Согласуются ли с фрагментом о Толстом три утверждения ниже? Ответьте на каждое «да» или «нет» и приведите точную цитату из фрагмента, которая это решает.
1. Автор считает, что вера писателя в собственную исключительность связана с героизмом.
2. В приведённом высказывании Шекспир назван взрослым.
3. Более поздние исследователи биографии и творчества Толстого сумели разобраться в его психологии.

ФРАГМЕНТ ДОКУМЕНТА.
'''

Нет спору, писатель должен верить в собственную исключительность, в некую «избранность». Однако героизм здесь совершенно ни при чём. Это всего лишь самообман, самовнушение, позволяющее вызвать вдохновение и преодолеть усталость. Причём для Толстого творчество – это ещё и способ спастись от мучительных раздумий о смысле своего существования. Он именно белка в колесе – Толстой боится, что для него мир рухнет, если он позволит себе остановиться.
К сожалению, современники не смогли разобраться в психологии Толстого, так же как и более поздние исследователи его биографии и творчества. Даже Антон Чехов лишь описывает вполне очевидное, не объясняя причин. Иван Бунин в «Заметках (о литературе и современниках)» приводит его высказывание о Толстом:
«Чем я особенно в нём восхищаюсь, так это его презрением ко всем нам, прочим писателям, или, лучше сказать, не презрением, – это слово сюда не подходит, – а тем, что он всех нас, прочих писателей, считает совершенно за ничто. Вот он иногда хвалит Мопассана, Куприна, Семёнова, меня… Отчего хвалит? Оттого, что он смотрит на нас, как на детей, которые, подражая взрослым, тоже делают то то, то другое вроде взрослых: воюют, путешествуют, строют дома, могут и писать, издавать журналы… Наши повести, рассказы, романы для него именно такие детские игры, и поэтому он, в сущности, одними глазами глядит и на Мопассана и на Семенова. Вот Шекспир – другое дело. Это уже взрослый, и он уже раздражает его, пишет всё не так как надо, не по-толстовски».

'''

ИСХОДНЫЕ ДАННЫЕ.
'''

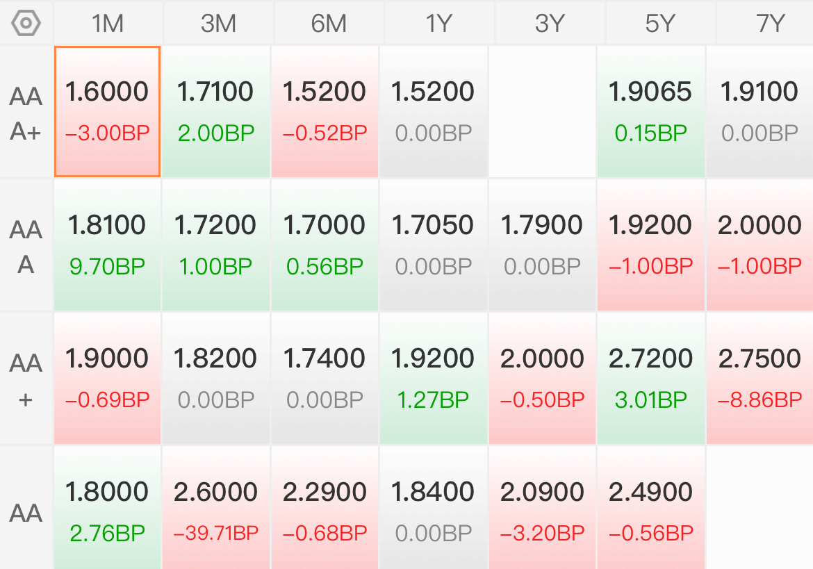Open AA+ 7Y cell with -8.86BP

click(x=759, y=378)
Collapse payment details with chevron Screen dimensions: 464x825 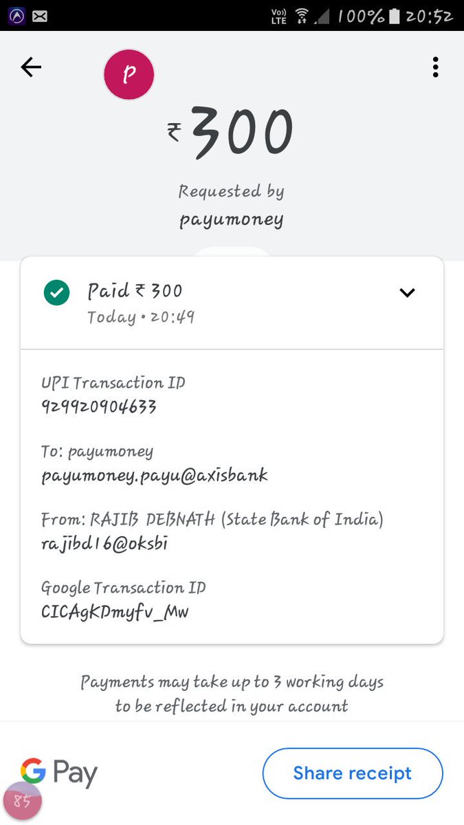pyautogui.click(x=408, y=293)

'''

ПИСЬМЕННЫЙ ОТВЕТ.
1. Нет: «Однако героизм здесь совершенно ни при чём».
2. Да: «Вот Шекспир – другое дело. Это уже взрослый».
3. Нет: «современники не смогли разобраться в психологии Толстого, так же как и более поздние исследователи его биографии и творчества».